Problem to solve: Please write out, exactly as given, every line of the entries below up to and including the line with "Texting Privacy Policy (385, 2309)".

(Pixel coordinate grounding data)
________________

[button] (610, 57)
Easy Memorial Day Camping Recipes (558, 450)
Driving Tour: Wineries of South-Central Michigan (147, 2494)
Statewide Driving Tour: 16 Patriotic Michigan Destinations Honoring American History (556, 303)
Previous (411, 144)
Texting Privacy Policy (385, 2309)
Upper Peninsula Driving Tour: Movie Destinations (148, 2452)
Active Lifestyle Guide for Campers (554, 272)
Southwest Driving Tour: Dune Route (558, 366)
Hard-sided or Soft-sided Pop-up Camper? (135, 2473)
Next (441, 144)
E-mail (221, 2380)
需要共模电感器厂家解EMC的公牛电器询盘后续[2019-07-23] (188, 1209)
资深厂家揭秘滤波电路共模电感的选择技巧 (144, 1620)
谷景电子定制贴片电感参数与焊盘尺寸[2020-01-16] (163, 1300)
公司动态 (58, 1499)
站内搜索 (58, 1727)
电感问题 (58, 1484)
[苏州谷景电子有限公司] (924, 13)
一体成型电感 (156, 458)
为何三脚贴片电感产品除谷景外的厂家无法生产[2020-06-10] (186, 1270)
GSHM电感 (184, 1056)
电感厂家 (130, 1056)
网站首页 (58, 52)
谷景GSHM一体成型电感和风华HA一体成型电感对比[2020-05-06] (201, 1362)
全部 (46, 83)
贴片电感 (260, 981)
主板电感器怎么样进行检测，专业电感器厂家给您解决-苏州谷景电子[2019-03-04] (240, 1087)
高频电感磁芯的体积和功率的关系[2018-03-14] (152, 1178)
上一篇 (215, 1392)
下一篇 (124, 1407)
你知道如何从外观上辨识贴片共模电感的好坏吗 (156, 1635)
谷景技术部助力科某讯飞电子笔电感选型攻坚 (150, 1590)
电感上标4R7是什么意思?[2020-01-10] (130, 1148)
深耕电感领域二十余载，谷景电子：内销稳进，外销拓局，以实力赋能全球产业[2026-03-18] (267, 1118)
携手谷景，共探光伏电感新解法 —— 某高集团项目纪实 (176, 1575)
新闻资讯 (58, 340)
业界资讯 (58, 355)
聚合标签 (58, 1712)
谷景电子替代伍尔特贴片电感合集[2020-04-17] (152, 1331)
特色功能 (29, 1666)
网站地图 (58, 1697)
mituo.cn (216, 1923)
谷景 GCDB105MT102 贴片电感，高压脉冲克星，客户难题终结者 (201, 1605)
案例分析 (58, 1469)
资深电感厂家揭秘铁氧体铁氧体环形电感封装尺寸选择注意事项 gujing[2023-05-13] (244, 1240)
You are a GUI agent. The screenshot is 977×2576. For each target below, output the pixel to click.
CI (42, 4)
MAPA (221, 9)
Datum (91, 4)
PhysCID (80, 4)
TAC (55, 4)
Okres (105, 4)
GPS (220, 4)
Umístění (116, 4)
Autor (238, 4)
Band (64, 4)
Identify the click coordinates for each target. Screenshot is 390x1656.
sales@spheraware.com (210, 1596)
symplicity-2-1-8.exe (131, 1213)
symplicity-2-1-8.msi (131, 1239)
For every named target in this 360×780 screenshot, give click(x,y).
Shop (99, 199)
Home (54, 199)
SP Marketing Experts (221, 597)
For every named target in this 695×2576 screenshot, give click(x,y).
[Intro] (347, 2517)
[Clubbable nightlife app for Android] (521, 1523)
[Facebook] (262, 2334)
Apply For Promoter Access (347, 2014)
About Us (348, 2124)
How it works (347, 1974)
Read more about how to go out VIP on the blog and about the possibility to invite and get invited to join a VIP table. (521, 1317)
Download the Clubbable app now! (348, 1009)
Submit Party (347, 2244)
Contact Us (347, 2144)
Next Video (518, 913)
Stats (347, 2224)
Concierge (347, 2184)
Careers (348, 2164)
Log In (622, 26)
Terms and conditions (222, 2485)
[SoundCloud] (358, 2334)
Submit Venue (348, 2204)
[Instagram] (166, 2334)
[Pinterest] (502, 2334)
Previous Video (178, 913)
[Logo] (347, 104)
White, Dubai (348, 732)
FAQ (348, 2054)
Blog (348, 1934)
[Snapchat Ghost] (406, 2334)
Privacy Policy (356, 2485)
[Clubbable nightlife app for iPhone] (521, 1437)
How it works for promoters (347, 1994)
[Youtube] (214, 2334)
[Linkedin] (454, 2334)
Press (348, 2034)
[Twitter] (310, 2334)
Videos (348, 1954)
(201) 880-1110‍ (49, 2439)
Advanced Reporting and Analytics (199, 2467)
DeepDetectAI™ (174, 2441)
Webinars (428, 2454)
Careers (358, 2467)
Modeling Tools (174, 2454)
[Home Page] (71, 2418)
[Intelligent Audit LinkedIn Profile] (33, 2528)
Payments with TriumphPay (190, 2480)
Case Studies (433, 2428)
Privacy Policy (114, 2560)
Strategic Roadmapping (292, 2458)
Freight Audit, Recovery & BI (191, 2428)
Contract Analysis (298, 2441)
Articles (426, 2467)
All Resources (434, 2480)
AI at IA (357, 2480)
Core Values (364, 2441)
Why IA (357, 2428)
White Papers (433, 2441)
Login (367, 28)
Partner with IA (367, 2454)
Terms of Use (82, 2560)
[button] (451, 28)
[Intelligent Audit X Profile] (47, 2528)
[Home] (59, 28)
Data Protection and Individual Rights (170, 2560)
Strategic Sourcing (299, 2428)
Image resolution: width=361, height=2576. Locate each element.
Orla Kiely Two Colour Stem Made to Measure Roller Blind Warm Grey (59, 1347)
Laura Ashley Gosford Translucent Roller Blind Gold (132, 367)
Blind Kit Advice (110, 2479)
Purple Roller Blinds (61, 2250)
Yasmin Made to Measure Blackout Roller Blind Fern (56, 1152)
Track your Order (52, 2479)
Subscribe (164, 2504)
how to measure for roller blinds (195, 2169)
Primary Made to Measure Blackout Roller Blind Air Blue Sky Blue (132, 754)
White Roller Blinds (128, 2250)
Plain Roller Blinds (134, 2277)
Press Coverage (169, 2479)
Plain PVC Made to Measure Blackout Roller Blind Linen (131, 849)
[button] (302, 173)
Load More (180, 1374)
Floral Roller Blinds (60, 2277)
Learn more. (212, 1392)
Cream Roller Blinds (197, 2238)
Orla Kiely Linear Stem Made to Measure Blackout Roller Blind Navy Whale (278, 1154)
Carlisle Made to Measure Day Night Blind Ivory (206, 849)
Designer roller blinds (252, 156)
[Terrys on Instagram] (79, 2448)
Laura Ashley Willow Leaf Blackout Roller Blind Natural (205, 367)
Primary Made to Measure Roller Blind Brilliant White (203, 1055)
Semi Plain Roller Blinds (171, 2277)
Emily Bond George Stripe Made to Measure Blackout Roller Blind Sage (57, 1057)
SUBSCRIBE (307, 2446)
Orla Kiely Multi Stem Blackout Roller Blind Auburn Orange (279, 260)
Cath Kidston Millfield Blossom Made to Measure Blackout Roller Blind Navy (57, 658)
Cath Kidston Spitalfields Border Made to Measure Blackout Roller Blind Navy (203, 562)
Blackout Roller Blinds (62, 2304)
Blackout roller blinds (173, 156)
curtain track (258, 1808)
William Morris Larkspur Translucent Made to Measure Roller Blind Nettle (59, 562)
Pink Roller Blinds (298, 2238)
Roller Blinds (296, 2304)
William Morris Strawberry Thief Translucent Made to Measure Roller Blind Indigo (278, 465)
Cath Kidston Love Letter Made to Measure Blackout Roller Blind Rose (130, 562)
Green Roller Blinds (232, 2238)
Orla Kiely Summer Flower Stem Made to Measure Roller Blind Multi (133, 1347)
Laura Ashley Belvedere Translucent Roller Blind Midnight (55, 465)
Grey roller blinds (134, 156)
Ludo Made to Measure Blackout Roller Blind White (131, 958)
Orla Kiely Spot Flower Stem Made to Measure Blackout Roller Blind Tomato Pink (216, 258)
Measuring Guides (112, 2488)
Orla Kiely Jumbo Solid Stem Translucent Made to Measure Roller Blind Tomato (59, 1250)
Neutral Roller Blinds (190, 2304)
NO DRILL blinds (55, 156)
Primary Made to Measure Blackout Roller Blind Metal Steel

________________

Answer box:
[button] (610, 57)
Easy Memorial Day Camping Recipes (558, 450)
Driving Tour: Wineries of South-Central Michigan (147, 2494)
Statewide Driving Tour: 16 Patriotic Michigan Destinations Honoring American History (556, 303)
Previous (411, 144)
Texting Privacy Policy (385, 2309)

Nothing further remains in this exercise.